#### [EXTRACTED TEXT]
○ ○ ○
Failure in an async task does not properly restart application

I have two applications in an umbrella project:

apps
   source
   web

Here, web is a web server built using Plug and Cowboy and source is a collection of “data-sources” each with a fetch function.

The source application has a simple cache based on single process writing and reading from an ets table. Additionally, each of the sources are gen server data-source processes that serialise operations/writes.

Inside the web application, I want to asynchronously call fetch on each of the data-source processes and merge their results.

Most importantly I want my application to restart itself if there is a catastrophic failure. (i.e. I have already accounted the normal error flow).

Each of the applications have supervisors and the workers are simple enough to be trivially restarted.

However, when I fetch each of the sources like this (the code is in the web application):

@data_sources
|> Enum.map(&Task.async(fn -> &1.fetch(member_id) end))
|> List.foldl(%{}, &Map.merge(&2, Task.await(&1)))
|> Poison.encode!

and spoof an error inside one of the data sources, (i.e. raise “error”) then the whole application crashes and it does not restart as I expect it to. I.e. the web server restarts but the source application does not and I get errors that look like this:

Task #PID<0.360.0> started from #PID<0.357.0> terminating
** (stop) exited in: GenServer.call(DataSource.Foo, {:fetch, "my_id_data"}, 5000)
    ** (EXIT) no process

However, using a task supervisor with async_nolink fixes this issue:

@data_sources
|> Enum.map(&Task.Supervisor.async_nolink(Web.TaskSupervisor, fn -> &1.fetch(member_id) end))
|> List.foldl(%{}, &Map.merge(&2, Task.await(&1)))
|> Poison.encode!

This is what I think is happening:

  • Task.async links to the calling process. Since a data-source process terminates, it also causes both the source application and the cowboy-plug web server to terminate. The supervisor restarts the cowboy-plug web server but it does not restart the source application. (In observer, the cache process in the source application is also destroyed - in fact, the entire source application is brought down)
  • Task.Supervisor.async_nolink does not link to the calling process, leaving the cowboy-plug web server alone, and data-source process gracefully restarts and keeps the cache processes running.

Note, running everything synchronously works as expected:

data_sources
|> Enum.map(fn i-> i.fetch(member_id) end)
|> List.foldl(%{}, &Map.merge(&2, &1))
|> Poison.encode!

I’m trying to understand exactly what the issue could be here and whether Task.Supervisor.async_nolink is the proper approach.

Are you wanting ‘all’ the datasource genserver’s to be restarted when any single one dies, or just the one that dies? You do have them all under a supervisor yes? What do you have your application persistency type set to, :permanent (I think) is what it sounds like you want? Why create a task for each, why not martial the calls through the datasources supervisor, send messages to each genserver to do something with a return ref, wait for all to respond and/or timeout, then return (get data work out of the controller in other words), etc…?
○ ○ ○
#### [DIRECTIONS FOR THIS TASK]
Reproduce the passage of the thread about the failing async task from "Most importantly I" up to and including "Enum.map(&Task.async(fn -> &1.fetch(member_id) end))".

#### [MATERIAL PROVIDED]
○ ○ ○
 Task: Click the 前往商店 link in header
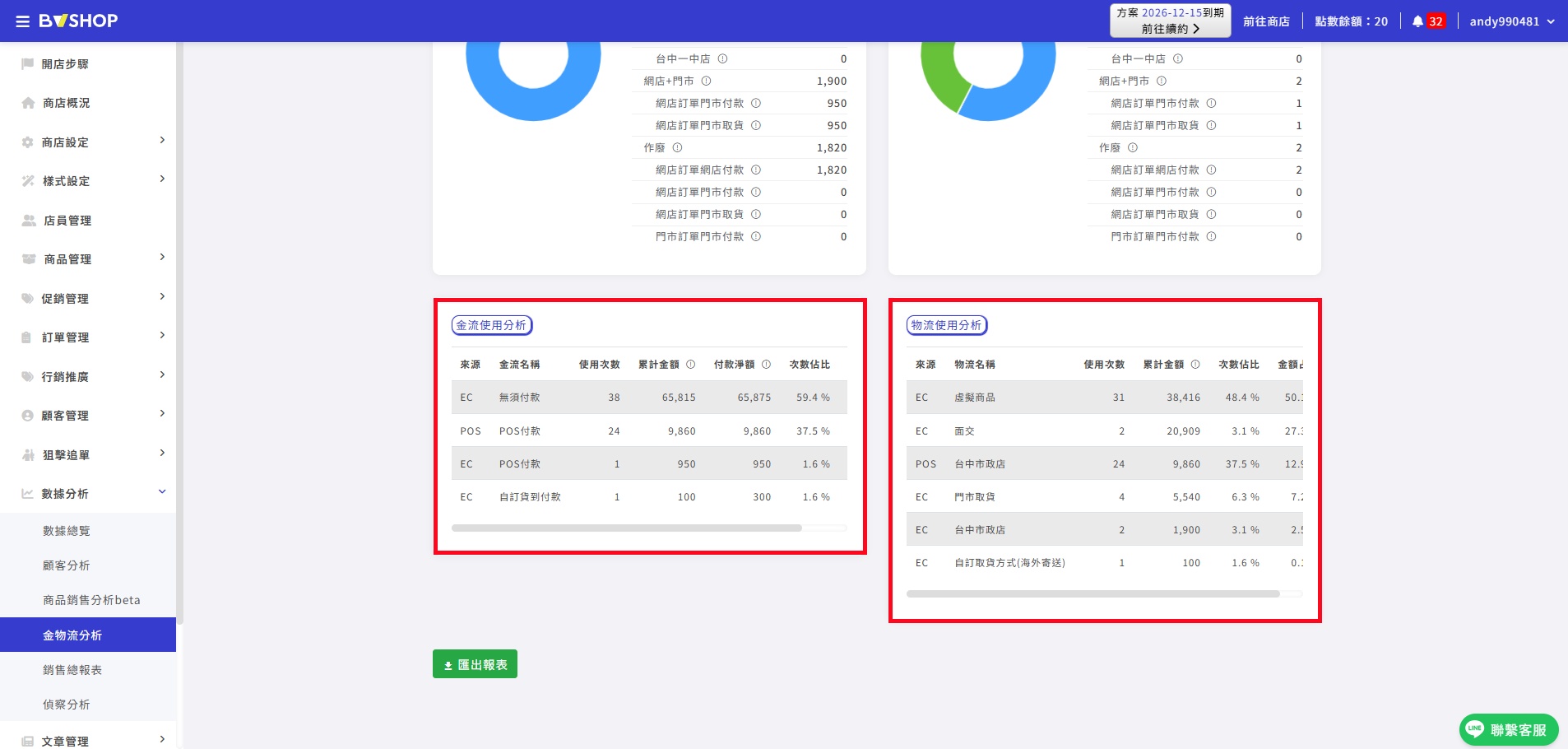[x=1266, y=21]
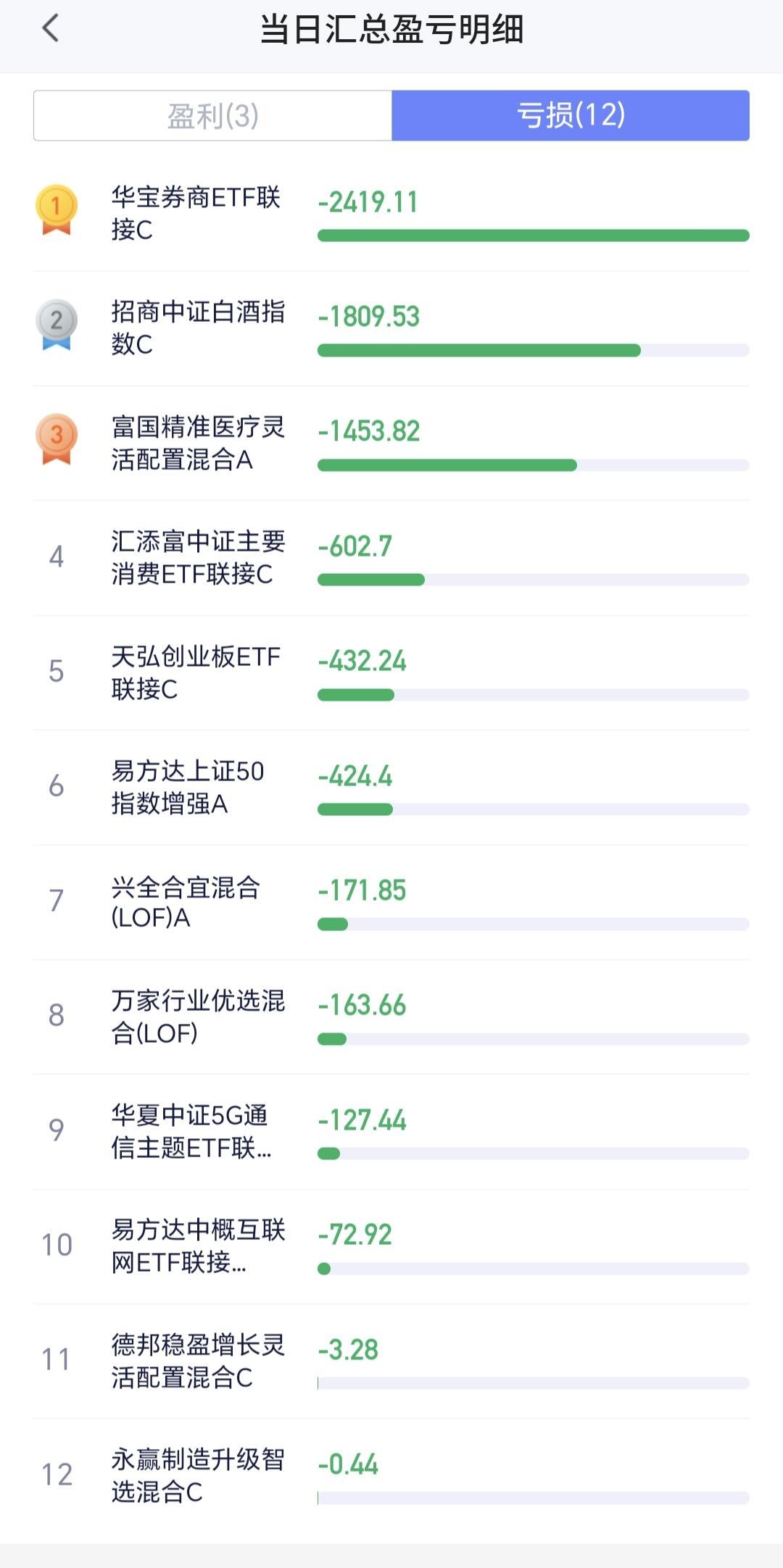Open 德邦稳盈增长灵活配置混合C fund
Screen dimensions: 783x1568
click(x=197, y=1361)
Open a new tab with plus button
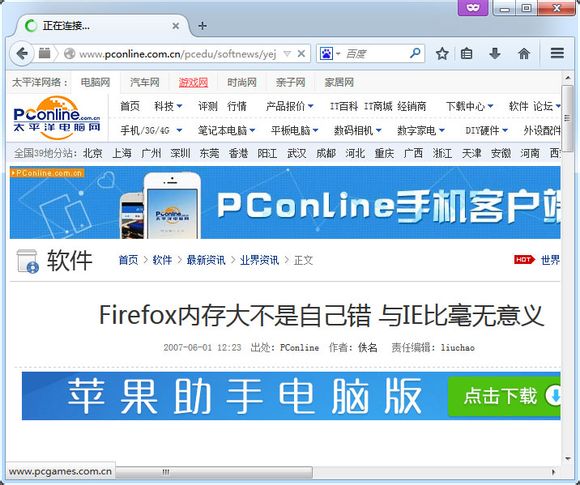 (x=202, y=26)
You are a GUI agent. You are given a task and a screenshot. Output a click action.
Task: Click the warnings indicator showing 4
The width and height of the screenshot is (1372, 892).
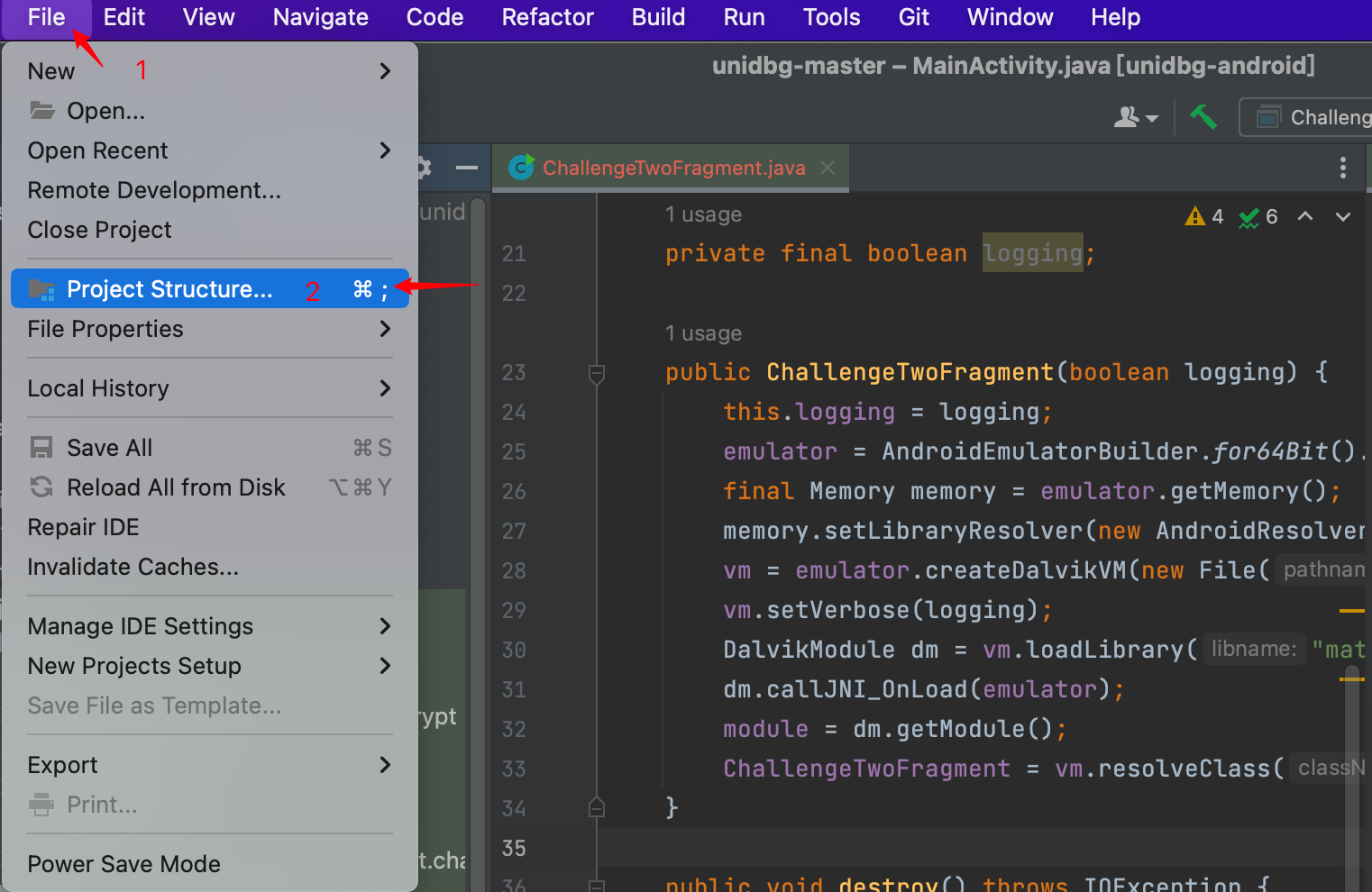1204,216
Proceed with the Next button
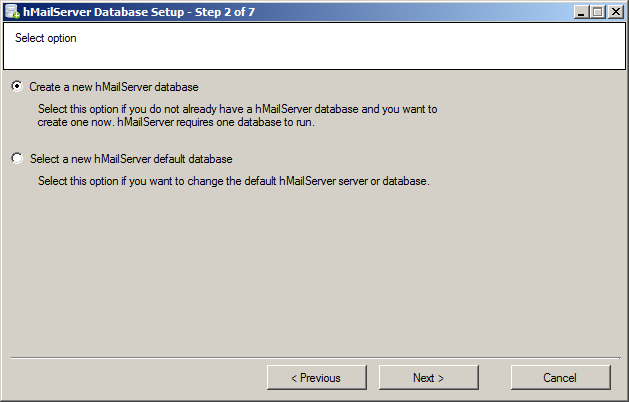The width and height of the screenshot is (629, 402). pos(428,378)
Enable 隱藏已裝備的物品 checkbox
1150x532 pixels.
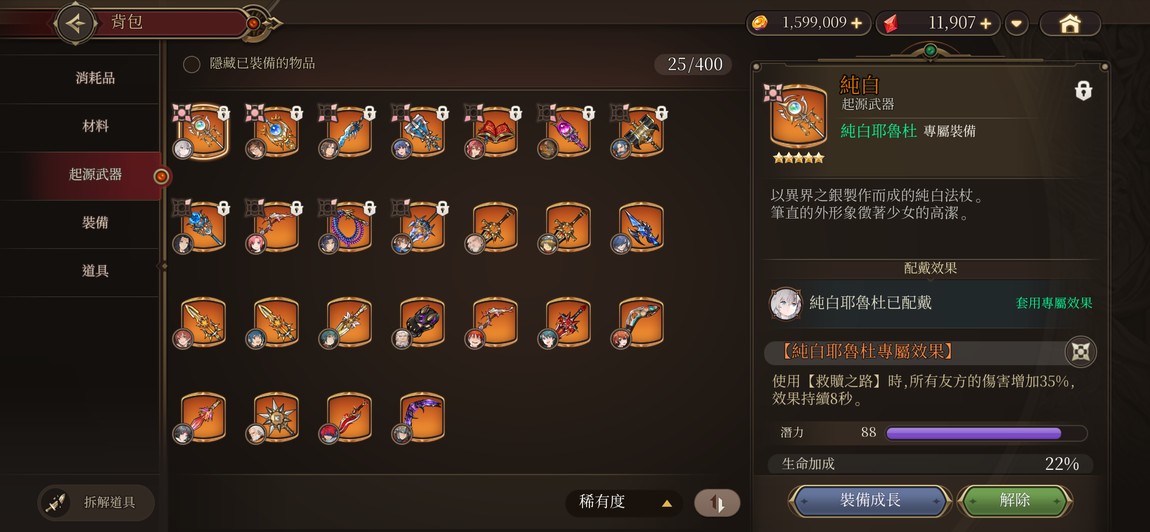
○ ○ ○
#### [SOLUTION BELOW]
Most importantly I want my application to restart itself if there is a catastrophic failure. (i.e. I have already accounted the normal error flow).

Each of the applications have supervisors and the workers are simple enough to be trivially restarted.

However, when I fetch each of the sources like this (the code is in the web application):

@data_sources
|> Enum.map(&Task.async(fn -> &1.fetch(member_id) end))